IF YOU PASS THE ABOVE QUALIFICATION AND CAN GO TOMORROW MORNING PLEASE CALL and we will provide you with the patients name to give at the lab.

Thank You, Boquete Hospice Blood Donors

There is no blood bank in Panama.

There is no way to give your own blood in advance of surgery and have the hospital store it for use if needed.

Most expat retirees — your friends — are going to be 65 or older and prohibited from giving blood.

So what happens? You lay in bed in the hospital and wait, and hope, and pray.

In the Boquete area we have no ambulance EMT service comparable to what you may be used to in your home country. Ambulances are mainly used for transport. A few years ago a group of gringos got together and raised money to buy and equip and ambulance for Boquete, albeit without any trained EMT. No one is quite sure now what happened to that ambulance and the equipment.
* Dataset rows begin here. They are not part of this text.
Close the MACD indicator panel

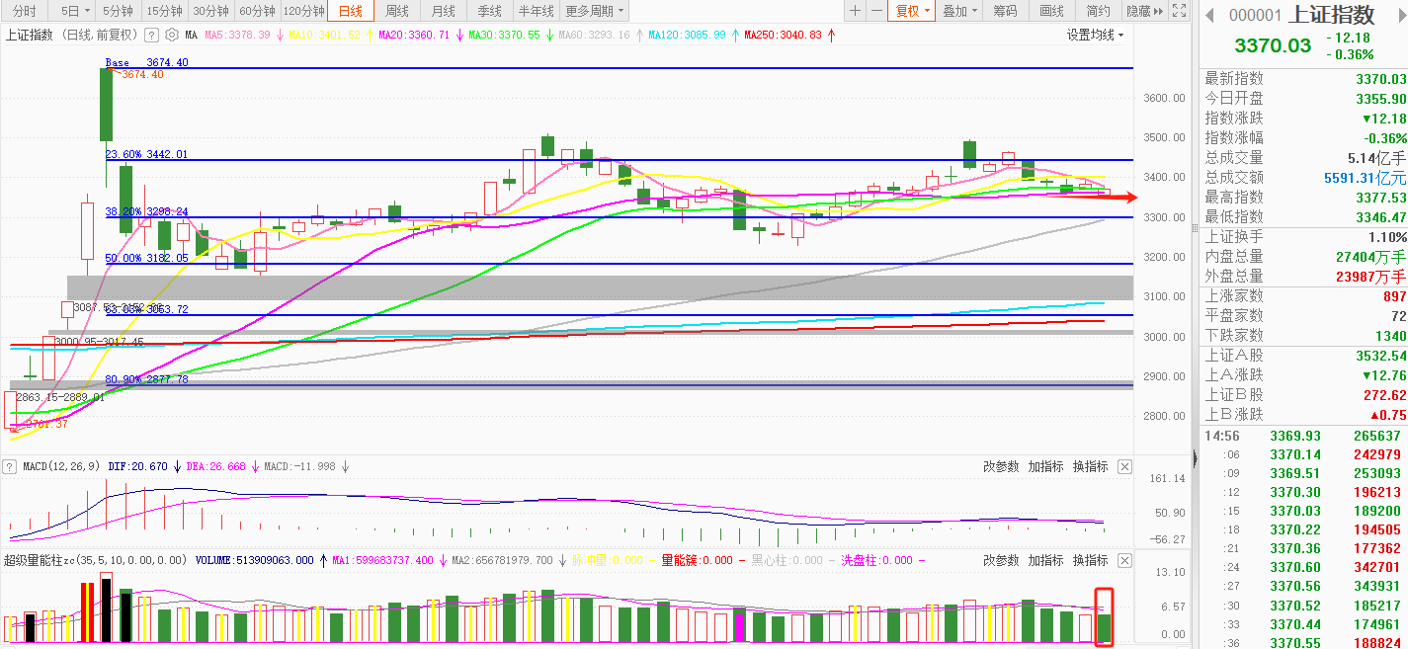tap(1124, 466)

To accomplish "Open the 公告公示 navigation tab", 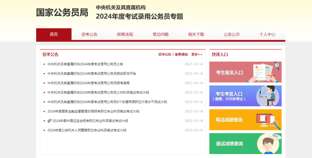I will click(x=232, y=34).
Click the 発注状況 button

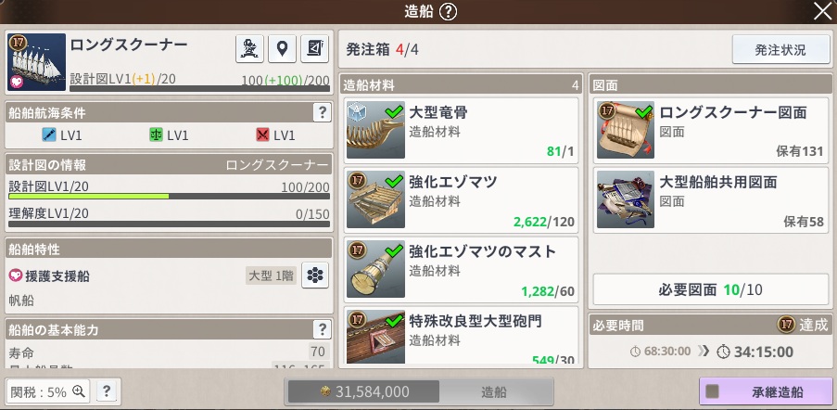tap(780, 50)
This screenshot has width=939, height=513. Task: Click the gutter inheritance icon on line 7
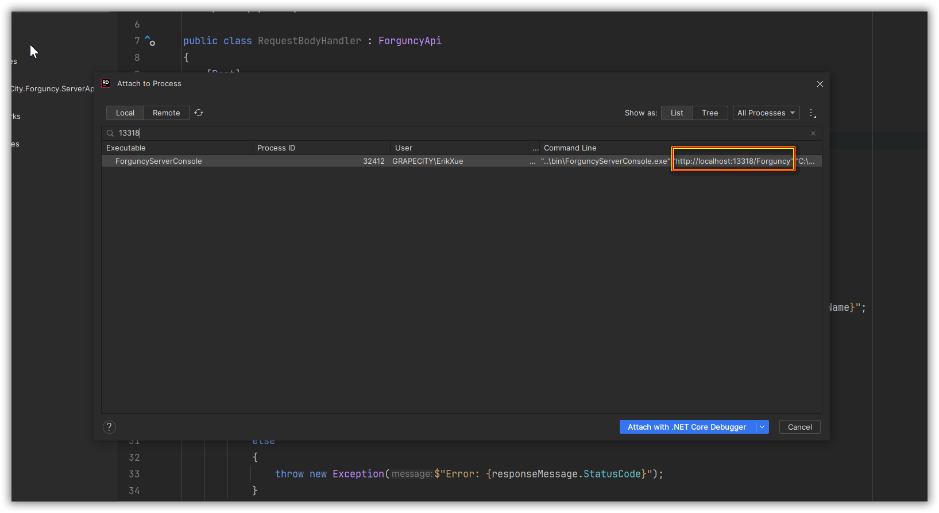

My understanding is that the fire department, Bomberos, in Boquete does not currently have a trained EMT. Panama is working on implementing a 911 Emergency Ambulance program but this is only for accidents on the highway. So what do you do?

Our plan is that one of us throws the other into the car and we drive to a hospital in David, about 35 minutes, and hope for the best. The reality is that we had the same plan in Ventura, California where we lived 20 minutes drive from the hospital and knew that it would take longer than that for an ambulance to arrive. That plan may work … except when I’m off on a ship for several months at a time.

It IS different. It’s NOT the same. It is beautiful, a great life style and we love it, but you need to know and accept in advance that things are different.